» ACTION ITEM:
In this exercise, write out the data word for word and leave every image out.

══ INPUT

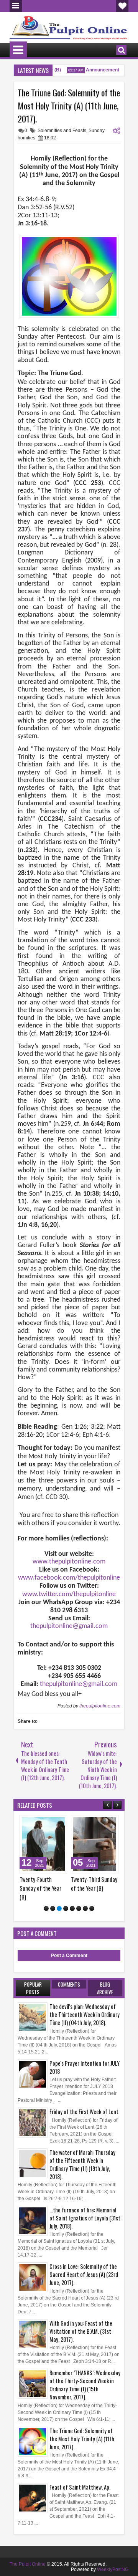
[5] (72, 1908)
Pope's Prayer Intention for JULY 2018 (84, 2067)
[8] (91, 1908)
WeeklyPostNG (112, 2569)
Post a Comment (69, 1955)
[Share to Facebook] (42, 1823)
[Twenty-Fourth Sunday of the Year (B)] (43, 1844)
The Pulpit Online (28, 2564)
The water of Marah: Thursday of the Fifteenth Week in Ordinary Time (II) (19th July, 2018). (82, 2164)
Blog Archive (105, 1988)
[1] (46, 1908)
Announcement (97, 70)
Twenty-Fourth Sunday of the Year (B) (40, 1888)
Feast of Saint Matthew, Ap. (79, 2487)
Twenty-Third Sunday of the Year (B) (94, 1883)
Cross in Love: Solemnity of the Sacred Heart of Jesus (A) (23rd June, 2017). (83, 2274)
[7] (85, 1908)
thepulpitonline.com (99, 1706)
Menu (16, 6)
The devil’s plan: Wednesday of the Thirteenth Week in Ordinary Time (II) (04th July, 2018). (84, 2014)
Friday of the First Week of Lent (83, 2112)
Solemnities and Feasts (62, 130)
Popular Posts (33, 1988)
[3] (59, 1908)
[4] (65, 1908)
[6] (78, 1908)
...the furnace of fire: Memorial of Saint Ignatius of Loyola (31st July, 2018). (84, 2218)
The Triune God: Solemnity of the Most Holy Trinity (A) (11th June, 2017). (69, 105)
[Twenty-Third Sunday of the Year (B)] (94, 1844)
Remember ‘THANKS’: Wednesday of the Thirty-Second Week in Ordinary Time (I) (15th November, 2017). (84, 2385)
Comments (69, 1984)
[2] (52, 1908)
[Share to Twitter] (50, 1823)
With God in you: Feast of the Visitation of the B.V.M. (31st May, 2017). (80, 2331)
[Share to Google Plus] (58, 1823)
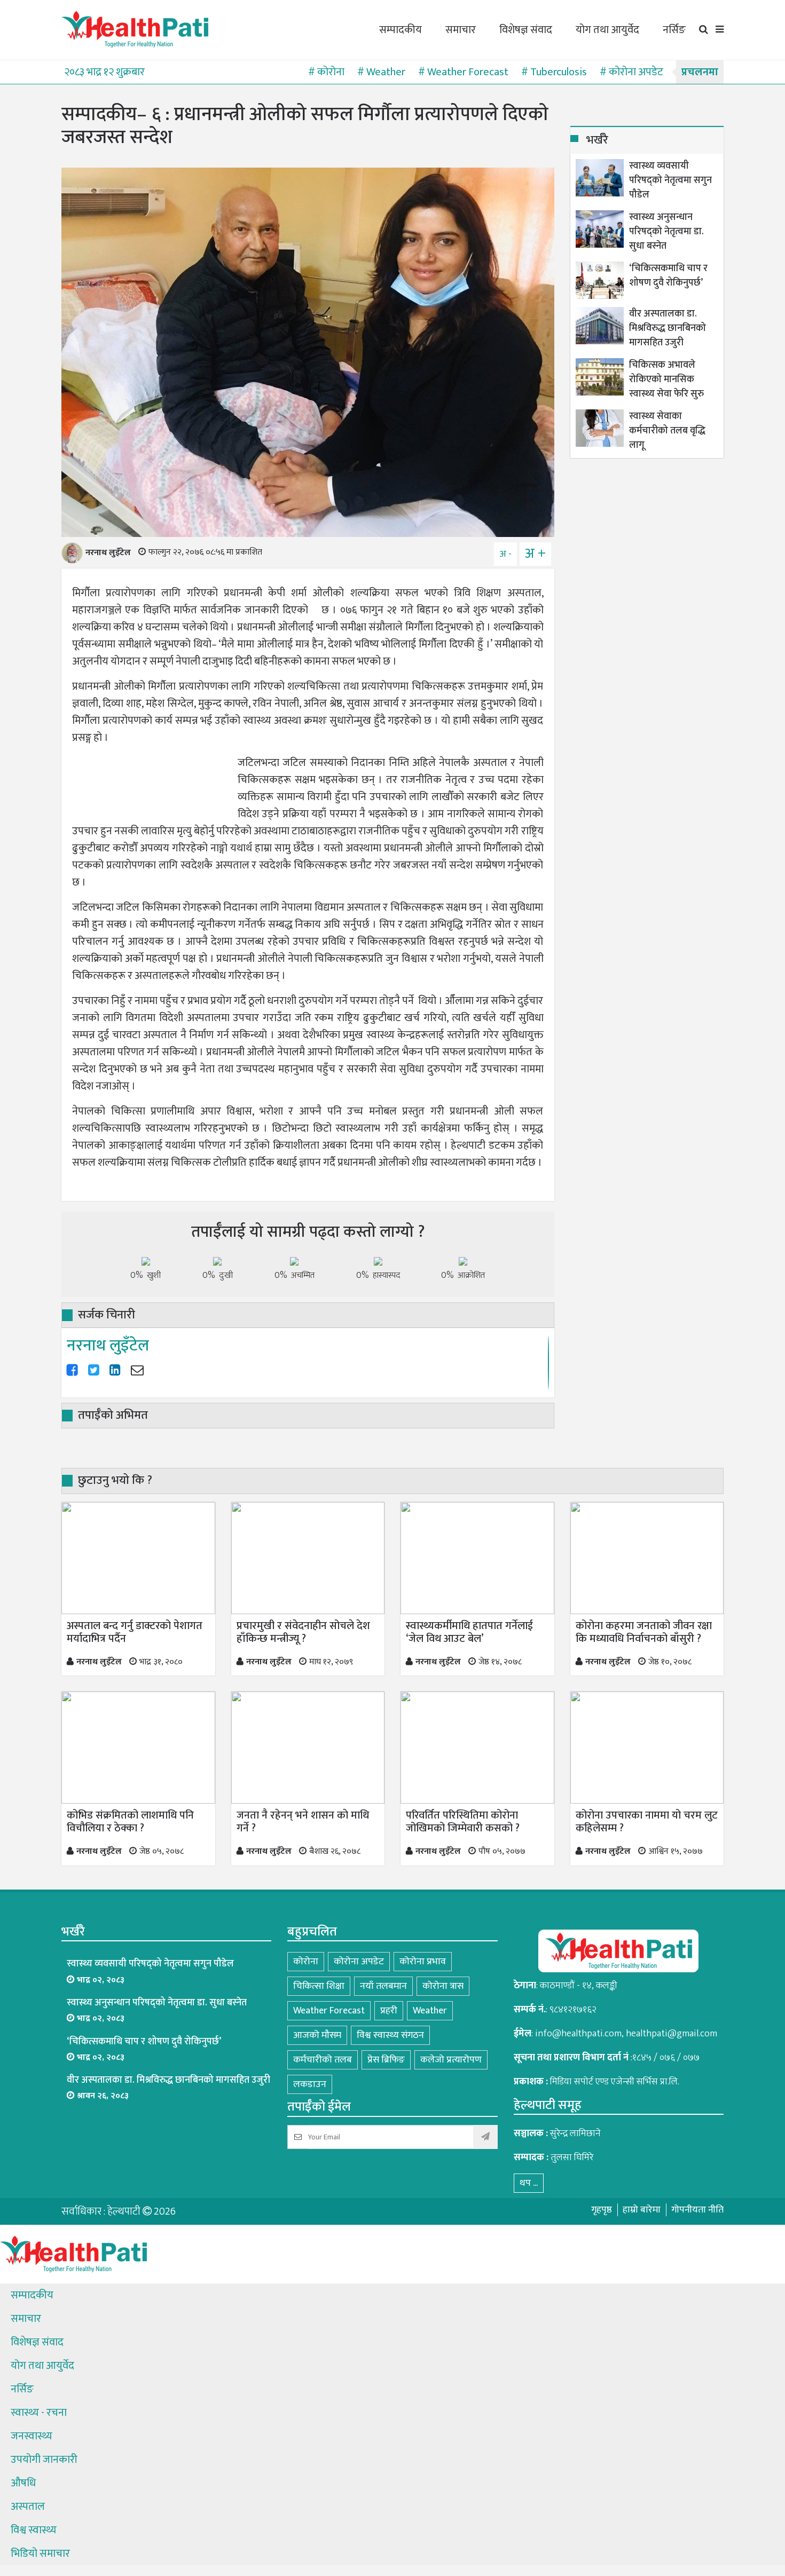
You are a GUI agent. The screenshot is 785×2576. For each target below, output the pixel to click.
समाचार (460, 30)
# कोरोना (326, 72)
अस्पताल (28, 2507)
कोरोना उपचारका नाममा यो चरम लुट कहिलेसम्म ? (647, 1822)
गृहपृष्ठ (601, 2209)
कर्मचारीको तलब (322, 2060)
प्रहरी (388, 2011)
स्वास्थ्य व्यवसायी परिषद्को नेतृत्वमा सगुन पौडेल (670, 180)
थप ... (529, 2183)
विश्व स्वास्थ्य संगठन (390, 2035)
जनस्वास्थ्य (31, 2436)
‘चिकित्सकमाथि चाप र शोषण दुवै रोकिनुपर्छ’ (668, 276)
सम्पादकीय (400, 30)
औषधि (23, 2483)
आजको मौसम (317, 2035)
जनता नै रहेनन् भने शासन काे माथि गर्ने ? (303, 1822)
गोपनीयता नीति (697, 2209)
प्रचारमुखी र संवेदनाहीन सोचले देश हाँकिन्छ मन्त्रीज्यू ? (303, 1632)
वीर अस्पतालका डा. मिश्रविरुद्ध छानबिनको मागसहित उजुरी (667, 328)
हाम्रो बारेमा (642, 2209)
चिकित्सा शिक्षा (318, 1986)
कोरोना (305, 1962)
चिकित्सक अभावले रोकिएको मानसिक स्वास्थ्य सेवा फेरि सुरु (666, 379)
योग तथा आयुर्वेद (607, 30)
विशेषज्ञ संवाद (525, 30)
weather (430, 2011)
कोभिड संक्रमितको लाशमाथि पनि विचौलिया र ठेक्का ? (130, 1822)
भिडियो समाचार (40, 2554)
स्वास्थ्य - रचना (39, 2413)
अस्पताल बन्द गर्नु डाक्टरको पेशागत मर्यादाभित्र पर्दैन (134, 1632)
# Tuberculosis (554, 72)
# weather (381, 72)
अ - (505, 554)
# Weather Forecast (463, 72)
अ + (535, 553)
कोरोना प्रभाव (422, 1962)
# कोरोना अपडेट (631, 72)
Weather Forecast (329, 2011)
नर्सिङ (674, 30)
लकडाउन (309, 2084)
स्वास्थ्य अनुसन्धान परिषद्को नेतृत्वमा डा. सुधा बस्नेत (666, 232)
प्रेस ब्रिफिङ (386, 2060)
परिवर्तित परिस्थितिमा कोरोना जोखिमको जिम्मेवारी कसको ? (463, 1822)
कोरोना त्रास (443, 1986)
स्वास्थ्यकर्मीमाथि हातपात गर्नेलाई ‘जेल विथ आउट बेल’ (469, 1632)
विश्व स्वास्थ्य (34, 2530)
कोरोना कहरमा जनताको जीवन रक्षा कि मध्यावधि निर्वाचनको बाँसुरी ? (644, 1632)
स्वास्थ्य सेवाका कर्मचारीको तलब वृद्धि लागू (667, 431)
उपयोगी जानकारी (44, 2460)
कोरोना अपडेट (359, 1962)
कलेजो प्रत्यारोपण (451, 2060)
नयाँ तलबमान (383, 1986)
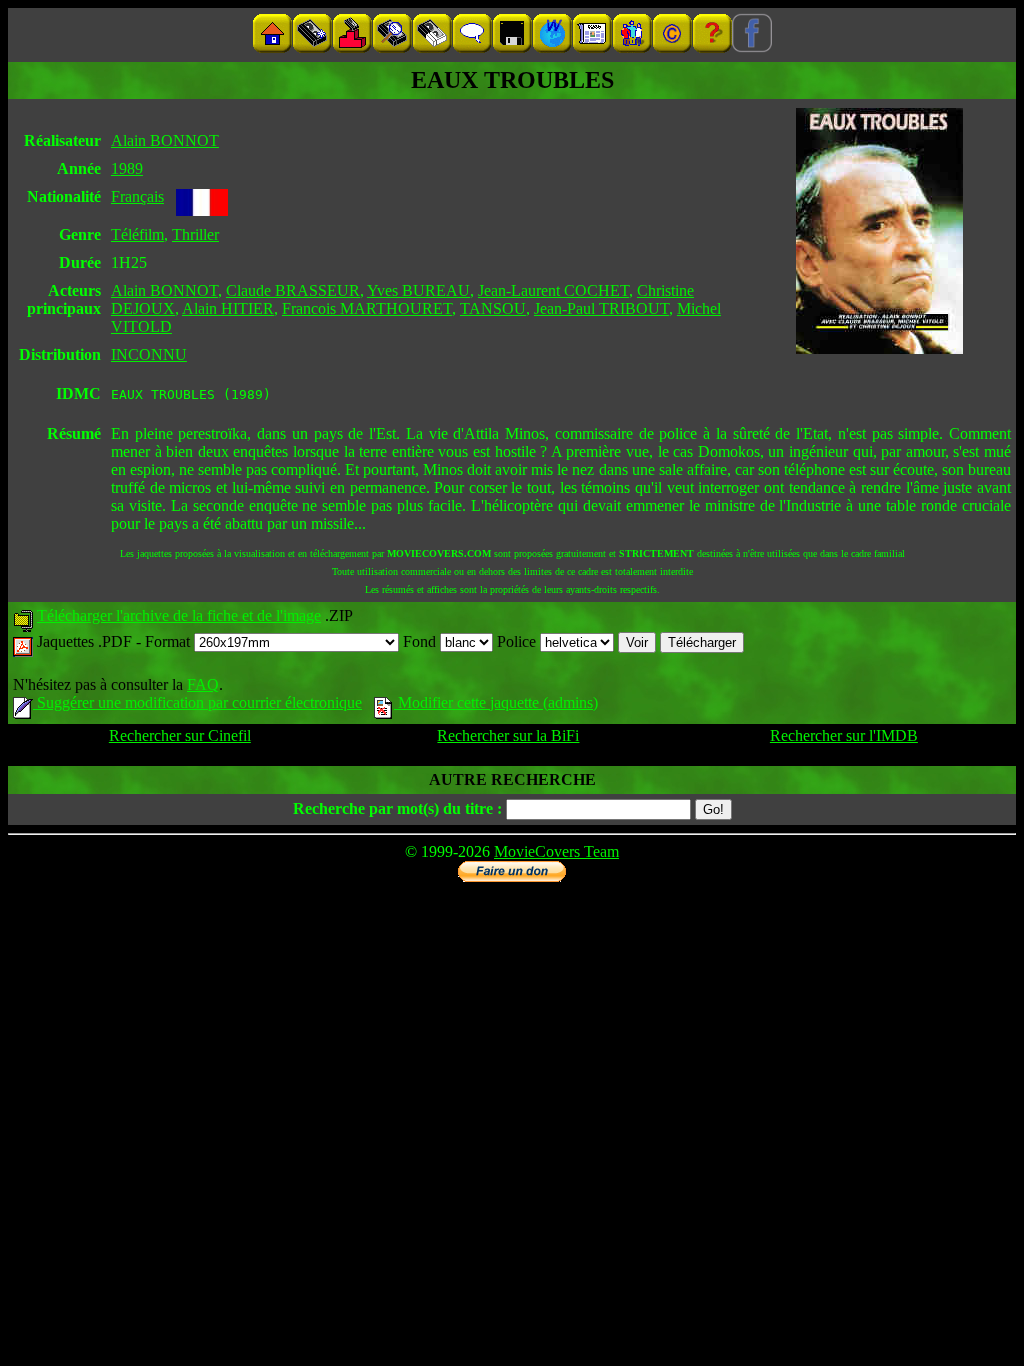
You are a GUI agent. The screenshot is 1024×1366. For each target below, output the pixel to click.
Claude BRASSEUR (293, 290)
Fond (421, 641)
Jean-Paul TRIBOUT (601, 308)
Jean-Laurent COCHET (553, 290)
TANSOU (493, 308)
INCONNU (149, 354)
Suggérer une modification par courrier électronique (197, 702)
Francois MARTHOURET (367, 308)
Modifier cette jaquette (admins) (496, 702)
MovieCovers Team (556, 851)
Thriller (195, 234)
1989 (127, 168)
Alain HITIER (228, 308)
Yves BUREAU (418, 290)
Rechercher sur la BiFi (508, 735)
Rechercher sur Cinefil (180, 735)
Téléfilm (137, 234)
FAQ (203, 684)
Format (169, 641)
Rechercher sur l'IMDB (844, 735)
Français (137, 196)
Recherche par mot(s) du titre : (397, 808)
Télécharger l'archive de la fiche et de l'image (179, 615)
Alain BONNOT (165, 140)
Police (518, 641)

════

» RESPONSE TO THE TASK:
[5] (72, 1908)
Pope's Prayer Intention for JULY 2018 (84, 2067)
[8] (91, 1908)
WeeklyPostNG (112, 2569)
Post a Comment (69, 1955)
[Share to Facebook] (42, 1823)
[Twenty-Fourth Sunday of the Year (B)] (43, 1844)
The Pulpit Online (28, 2564)
The water of Marah: Thursday of the Fifteenth Week in Ordinary Time (II) (19th July, 2018). (82, 2164)
Blog Archive (105, 1988)
[1] (46, 1908)
Announcement (97, 70)
Twenty-Fourth Sunday of the Year (B) (40, 1888)
Feast of Saint Matthew, Ap. (79, 2487)
Twenty-Third Sunday of the Year (B) (94, 1883)
Cross in Love: Solemnity of the Sacred Heart of Jesus (A) (23rd June, 2017). (83, 2274)
[7] (85, 1908)
thepulpitonline.com (99, 1706)
Menu (16, 6)
The devil’s plan: Wednesday of the Thirteenth Week in Ordinary Time (II) (04th July, 2018). (84, 2014)
Friday of the First Week of Lent (83, 2112)
Solemnities and Feasts (62, 130)
Popular Posts (33, 1988)
[3] (59, 1908)
[4] (65, 1908)
[6] (78, 1908)
...the furnace of fire: Memorial of Saint Ignatius of Loyola (31st July, 2018). (84, 2218)
The Triune God: Solemnity of the Most Holy Trinity (A) (11th June, 2017). (69, 105)
[Twenty-Third Sunday of the Year (B)] (94, 1844)
Remember ‘THANKS’: Wednesday of the Thirty-Second Week in Ordinary Time (I) (15th November, 2017). (84, 2385)
Comments (69, 1984)
[2] (52, 1908)
[Share to Twitter] (50, 1823)
With God in you: Feast of the Visitation of the B.V.M. (31st May, 2017). (80, 2331)
[Share to Google Plus] (58, 1823)
You are a GUI agent. The screenshot is 785×2576. For each target below, output the pixel to click.
समाचार (460, 30)
# कोरोना (326, 72)
अस्पताल (28, 2507)
कोरोना उपचारका नाममा यो चरम लुट कहिलेसम्म ? (647, 1822)
गृहपृष्ठ (601, 2209)
कर्मचारीको तलब (322, 2060)
प्रहरी (388, 2011)
स्वास्थ्य व्यवसायी परिषद्को नेतृत्वमा सगुन पौडेल (670, 180)
थप ... (529, 2183)
विश्व स्वास्थ्य संगठन (390, 2035)
जनस्वास्थ्य (31, 2436)
‘चिकित्सकमाथि चाप र शोषण दुवै रोकिनुपर्छ’ (668, 276)
सम्पादकीय (400, 30)
औषधि (23, 2483)
आजको मौसम (317, 2035)
जनता नै रहेनन् भने शासन काे माथि गर्ने ? (303, 1822)
गोपनीयता नीति (697, 2209)
प्रचारमुखी र संवेदनाहीन सोचले देश हाँकिन्छ मन्त्रीज्यू ? (303, 1632)
वीर अस्पतालका डा. मिश्रविरुद्ध छानबिनको मागसहित उजुरी (667, 328)
हाम्रो बारेमा (642, 2209)
चिकित्सा शिक्षा (318, 1986)
कोरोना (305, 1962)
चिकित्सक अभावले रोकिएको मानसिक स्वास्थ्य सेवा फेरि सुरु (666, 379)
योग तथा आयुर्वेद (607, 30)
विशेषज्ञ संवाद (525, 30)
weather (430, 2011)
कोभिड संक्रमितको लाशमाथि पनि विचौलिया र ठेक्का ? (130, 1822)
भिडियो समाचार (40, 2554)
स्वास्थ्य - रचना (39, 2413)
अस्पताल बन्द गर्नु डाक्टरको पेशागत मर्यादाभित्र पर्दैन (134, 1632)
# Tuberculosis (554, 72)
# weather (381, 72)
अ - (505, 554)
# Weather Forecast (463, 72)
अ + (535, 553)
कोरोना प्रभाव (422, 1962)
# कोरोना अपडेट (631, 72)
Weather Forecast (329, 2011)
नर्सिङ (674, 30)
लकडाउन (309, 2084)
स्वास्थ्य अनुसन्धान परिषद्को नेतृत्वमा डा. सुधा बस्नेत (666, 232)
प्रेस ब्रिफिङ (386, 2060)
परिवर्तित परिस्थितिमा कोरोना जोखिमको जिम्मेवारी कसको ? (463, 1822)
कोरोना त्रास (443, 1986)
स्वास्थ्यकर्मीमाथि हातपात गर्नेलाई ‘जेल विथ आउट बेल’ (469, 1632)
विश्व स्वास्थ्य (34, 2530)
कोरोना कहरमा जनताको जीवन रक्षा कि मध्यावधि निर्वाचनको बाँसुरी ? (644, 1632)
स्वास्थ्य सेवाका कर्मचारीको तलब वृद्धि लागू (667, 431)
उपयोगी जानकारी (44, 2460)
कोरोना अपडेट (359, 1962)
कलेजो प्रत्यारोपण (451, 2060)
नयाँ तलबमान (383, 1986)
You are a GUI agent. The screenshot is 1024×1366. For each target below, output the pixel to click.
Claude BRASSEUR (293, 290)
Fond (421, 641)
Jean-Paul TRIBOUT (601, 308)
Jean-Laurent COCHET (553, 290)
TANSOU (493, 308)
INCONNU (149, 354)
Suggérer une modification par courrier électronique (197, 702)
Francois MARTHOURET (367, 308)
Modifier cette jaquette (admins) (496, 702)
MovieCovers Team (556, 851)
Thriller (195, 234)
1989 (127, 168)
Alain HITIER (228, 308)
Yves BUREAU (418, 290)
Rechercher sur la BiFi (508, 735)
Rechercher sur Cinefil (180, 735)
Téléfilm (137, 234)
FAQ (203, 684)
Format (169, 641)
Rechercher sur l'IMDB (844, 735)
Français (137, 196)
Recherche par mot(s) du titre : (397, 808)
Télécharger l'archive de la fiche et de l'image (179, 615)
Alain BONNOT (165, 140)
Police (518, 641)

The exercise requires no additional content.